======== ROWS ========

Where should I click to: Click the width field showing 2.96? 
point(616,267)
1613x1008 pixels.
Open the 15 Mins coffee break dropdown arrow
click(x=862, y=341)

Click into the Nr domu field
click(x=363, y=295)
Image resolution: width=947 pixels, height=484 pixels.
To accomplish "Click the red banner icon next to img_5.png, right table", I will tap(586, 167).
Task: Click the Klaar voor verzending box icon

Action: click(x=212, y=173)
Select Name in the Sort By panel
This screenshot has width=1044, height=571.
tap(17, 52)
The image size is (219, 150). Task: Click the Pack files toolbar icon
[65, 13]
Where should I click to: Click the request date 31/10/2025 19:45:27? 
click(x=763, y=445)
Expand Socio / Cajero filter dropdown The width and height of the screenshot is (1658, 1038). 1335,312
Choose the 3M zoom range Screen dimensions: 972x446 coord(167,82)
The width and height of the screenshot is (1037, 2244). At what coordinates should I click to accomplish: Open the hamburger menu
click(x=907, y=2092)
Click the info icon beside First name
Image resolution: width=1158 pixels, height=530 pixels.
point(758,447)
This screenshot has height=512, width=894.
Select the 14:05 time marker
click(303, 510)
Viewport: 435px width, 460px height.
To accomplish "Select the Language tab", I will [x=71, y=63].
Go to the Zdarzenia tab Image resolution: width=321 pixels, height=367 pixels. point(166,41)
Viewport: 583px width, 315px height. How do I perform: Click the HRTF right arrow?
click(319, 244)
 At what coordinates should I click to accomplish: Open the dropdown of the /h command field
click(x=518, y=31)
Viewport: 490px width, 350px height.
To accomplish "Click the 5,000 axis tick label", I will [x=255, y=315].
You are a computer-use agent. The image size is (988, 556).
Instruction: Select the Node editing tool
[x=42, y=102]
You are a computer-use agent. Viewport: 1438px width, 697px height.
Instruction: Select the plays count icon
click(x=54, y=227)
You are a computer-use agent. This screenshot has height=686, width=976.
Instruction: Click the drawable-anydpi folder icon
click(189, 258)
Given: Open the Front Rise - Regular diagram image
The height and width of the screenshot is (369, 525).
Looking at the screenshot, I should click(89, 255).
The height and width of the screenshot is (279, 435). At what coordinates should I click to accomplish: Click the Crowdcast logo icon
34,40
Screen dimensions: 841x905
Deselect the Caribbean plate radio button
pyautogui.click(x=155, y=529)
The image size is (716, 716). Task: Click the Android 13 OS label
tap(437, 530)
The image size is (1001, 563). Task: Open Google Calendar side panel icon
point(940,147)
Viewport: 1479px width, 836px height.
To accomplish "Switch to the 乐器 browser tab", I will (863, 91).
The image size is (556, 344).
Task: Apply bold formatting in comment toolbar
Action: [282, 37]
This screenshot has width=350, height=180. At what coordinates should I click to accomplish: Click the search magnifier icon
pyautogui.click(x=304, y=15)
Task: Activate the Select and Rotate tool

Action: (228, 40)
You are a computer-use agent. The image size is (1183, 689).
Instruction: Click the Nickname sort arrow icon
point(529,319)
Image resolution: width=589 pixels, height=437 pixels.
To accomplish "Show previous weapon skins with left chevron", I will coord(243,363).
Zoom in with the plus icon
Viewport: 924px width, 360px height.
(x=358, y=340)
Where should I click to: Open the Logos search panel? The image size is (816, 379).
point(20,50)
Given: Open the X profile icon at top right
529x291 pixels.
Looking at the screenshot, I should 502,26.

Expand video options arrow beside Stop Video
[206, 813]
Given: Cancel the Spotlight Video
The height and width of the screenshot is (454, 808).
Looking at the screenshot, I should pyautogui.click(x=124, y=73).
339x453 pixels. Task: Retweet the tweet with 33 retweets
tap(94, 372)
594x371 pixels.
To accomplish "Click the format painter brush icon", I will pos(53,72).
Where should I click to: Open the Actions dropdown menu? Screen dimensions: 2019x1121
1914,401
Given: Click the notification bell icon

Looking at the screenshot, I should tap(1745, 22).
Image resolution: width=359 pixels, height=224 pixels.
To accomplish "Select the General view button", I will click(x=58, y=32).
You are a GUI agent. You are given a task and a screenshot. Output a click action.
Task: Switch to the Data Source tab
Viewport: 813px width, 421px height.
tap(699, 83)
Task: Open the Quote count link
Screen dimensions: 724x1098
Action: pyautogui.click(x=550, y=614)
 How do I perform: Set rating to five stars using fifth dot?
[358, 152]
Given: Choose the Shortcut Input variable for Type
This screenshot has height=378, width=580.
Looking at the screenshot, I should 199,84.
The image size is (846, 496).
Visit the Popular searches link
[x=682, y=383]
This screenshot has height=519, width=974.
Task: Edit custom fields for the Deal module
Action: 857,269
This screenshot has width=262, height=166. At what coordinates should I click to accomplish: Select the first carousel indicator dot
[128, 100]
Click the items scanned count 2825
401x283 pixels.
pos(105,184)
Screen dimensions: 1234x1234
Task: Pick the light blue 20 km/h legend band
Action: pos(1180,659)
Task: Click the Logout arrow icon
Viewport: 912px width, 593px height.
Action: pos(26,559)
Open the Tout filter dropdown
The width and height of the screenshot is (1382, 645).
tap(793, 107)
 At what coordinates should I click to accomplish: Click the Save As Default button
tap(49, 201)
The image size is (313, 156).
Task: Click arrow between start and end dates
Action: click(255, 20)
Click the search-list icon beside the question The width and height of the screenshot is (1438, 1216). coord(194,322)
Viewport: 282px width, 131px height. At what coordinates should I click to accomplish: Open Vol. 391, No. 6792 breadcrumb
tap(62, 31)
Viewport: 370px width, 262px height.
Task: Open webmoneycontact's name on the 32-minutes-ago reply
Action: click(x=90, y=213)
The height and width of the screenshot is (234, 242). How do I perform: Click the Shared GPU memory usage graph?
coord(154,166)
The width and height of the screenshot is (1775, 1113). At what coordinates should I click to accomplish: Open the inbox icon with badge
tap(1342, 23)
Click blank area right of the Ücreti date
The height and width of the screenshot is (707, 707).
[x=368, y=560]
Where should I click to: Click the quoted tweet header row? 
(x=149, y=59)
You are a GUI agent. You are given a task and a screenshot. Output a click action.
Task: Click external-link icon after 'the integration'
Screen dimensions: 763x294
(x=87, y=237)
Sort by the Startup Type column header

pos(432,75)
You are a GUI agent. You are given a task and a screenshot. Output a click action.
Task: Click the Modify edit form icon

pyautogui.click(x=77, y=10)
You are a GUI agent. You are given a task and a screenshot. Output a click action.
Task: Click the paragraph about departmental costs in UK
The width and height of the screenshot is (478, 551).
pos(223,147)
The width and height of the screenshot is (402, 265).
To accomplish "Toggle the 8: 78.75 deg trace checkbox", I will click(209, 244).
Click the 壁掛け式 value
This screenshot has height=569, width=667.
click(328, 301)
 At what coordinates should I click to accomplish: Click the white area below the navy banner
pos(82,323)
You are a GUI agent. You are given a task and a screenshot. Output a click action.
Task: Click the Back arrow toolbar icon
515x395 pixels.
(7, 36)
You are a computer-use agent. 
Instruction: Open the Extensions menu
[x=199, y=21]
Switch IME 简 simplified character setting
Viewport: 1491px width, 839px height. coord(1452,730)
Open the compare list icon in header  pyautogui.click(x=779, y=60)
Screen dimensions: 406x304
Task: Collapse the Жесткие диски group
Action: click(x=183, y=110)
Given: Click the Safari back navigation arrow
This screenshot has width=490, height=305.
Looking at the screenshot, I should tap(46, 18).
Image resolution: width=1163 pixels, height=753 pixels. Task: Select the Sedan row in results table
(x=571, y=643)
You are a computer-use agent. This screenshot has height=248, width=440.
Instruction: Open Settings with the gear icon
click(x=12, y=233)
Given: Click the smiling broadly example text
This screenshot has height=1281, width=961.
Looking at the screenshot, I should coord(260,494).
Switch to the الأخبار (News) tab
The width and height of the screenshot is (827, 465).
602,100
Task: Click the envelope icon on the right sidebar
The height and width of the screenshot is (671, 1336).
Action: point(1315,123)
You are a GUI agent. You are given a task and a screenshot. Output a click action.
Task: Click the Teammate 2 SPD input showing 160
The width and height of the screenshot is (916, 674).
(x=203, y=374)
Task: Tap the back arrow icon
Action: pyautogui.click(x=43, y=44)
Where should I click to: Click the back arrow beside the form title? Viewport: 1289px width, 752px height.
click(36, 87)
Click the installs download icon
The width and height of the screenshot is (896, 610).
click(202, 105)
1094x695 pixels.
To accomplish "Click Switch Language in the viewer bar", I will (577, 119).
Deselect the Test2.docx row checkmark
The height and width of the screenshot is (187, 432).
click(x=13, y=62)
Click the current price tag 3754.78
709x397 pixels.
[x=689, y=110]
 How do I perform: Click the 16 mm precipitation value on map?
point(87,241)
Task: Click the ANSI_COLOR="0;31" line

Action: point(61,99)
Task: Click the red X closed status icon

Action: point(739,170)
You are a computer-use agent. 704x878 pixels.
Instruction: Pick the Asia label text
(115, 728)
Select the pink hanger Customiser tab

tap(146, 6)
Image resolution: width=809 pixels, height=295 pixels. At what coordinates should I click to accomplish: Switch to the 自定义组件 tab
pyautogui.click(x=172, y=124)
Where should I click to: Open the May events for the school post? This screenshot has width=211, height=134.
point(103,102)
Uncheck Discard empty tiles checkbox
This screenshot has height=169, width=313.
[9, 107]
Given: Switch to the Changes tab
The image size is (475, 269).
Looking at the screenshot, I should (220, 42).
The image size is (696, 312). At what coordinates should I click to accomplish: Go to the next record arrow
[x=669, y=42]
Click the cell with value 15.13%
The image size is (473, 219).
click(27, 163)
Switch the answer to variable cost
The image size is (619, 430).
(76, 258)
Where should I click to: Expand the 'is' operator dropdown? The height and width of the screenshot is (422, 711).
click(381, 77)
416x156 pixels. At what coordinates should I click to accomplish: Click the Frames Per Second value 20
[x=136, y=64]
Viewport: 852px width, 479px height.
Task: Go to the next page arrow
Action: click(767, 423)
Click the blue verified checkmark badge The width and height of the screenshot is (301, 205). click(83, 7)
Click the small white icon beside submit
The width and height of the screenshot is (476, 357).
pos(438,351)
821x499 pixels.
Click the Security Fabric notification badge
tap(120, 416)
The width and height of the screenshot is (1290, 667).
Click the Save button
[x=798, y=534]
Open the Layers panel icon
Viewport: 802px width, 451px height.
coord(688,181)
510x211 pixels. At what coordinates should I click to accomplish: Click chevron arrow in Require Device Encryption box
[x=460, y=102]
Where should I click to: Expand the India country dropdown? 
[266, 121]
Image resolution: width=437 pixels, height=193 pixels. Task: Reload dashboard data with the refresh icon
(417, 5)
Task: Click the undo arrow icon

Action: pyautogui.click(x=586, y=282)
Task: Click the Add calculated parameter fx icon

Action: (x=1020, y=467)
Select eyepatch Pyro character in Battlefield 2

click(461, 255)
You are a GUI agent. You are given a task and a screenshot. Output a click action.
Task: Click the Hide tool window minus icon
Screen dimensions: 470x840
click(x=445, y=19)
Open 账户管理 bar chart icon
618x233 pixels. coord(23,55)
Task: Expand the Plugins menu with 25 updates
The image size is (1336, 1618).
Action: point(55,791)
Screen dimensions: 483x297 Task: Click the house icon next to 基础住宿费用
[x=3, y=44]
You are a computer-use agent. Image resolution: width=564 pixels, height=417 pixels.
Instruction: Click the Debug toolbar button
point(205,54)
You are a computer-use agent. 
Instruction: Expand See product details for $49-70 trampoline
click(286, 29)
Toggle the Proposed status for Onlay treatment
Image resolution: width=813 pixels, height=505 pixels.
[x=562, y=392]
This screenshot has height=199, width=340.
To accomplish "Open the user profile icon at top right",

========

■ **SET PROBLEM**:
Copy the data above without any changes, from the line containing "1094x695 pixels." through the line containing "[x=669, y=42]", with both of those lines included.

■ **EXPECTED ANSWER**:
1094x695 pixels.
To accomplish "Click Switch Language in the viewer bar", I will (577, 119).
Deselect the Test2.docx row checkmark
The height and width of the screenshot is (187, 432).
click(x=13, y=62)
Click the current price tag 3754.78
709x397 pixels.
[x=689, y=110]
 How do I perform: Click the 16 mm precipitation value on map?
point(87,241)
Task: Click the ANSI_COLOR="0;31" line

Action: point(61,99)
Task: Click the red X closed status icon

Action: point(739,170)
You are a computer-use agent. 704x878 pixels.
Instruction: Pick the Asia label text
(115, 728)
Select the pink hanger Customiser tab

tap(146, 6)
Image resolution: width=809 pixels, height=295 pixels. At what coordinates should I click to accomplish: Switch to the 自定义组件 tab
pyautogui.click(x=172, y=124)
Where should I click to: Open the May events for the school post? This screenshot has width=211, height=134.
point(103,102)
Uncheck Discard empty tiles checkbox
This screenshot has height=169, width=313.
[9, 107]
Given: Switch to the Changes tab
The image size is (475, 269).
Looking at the screenshot, I should (220, 42).
The image size is (696, 312). At what coordinates should I click to accomplish: Go to the next record arrow
[x=669, y=42]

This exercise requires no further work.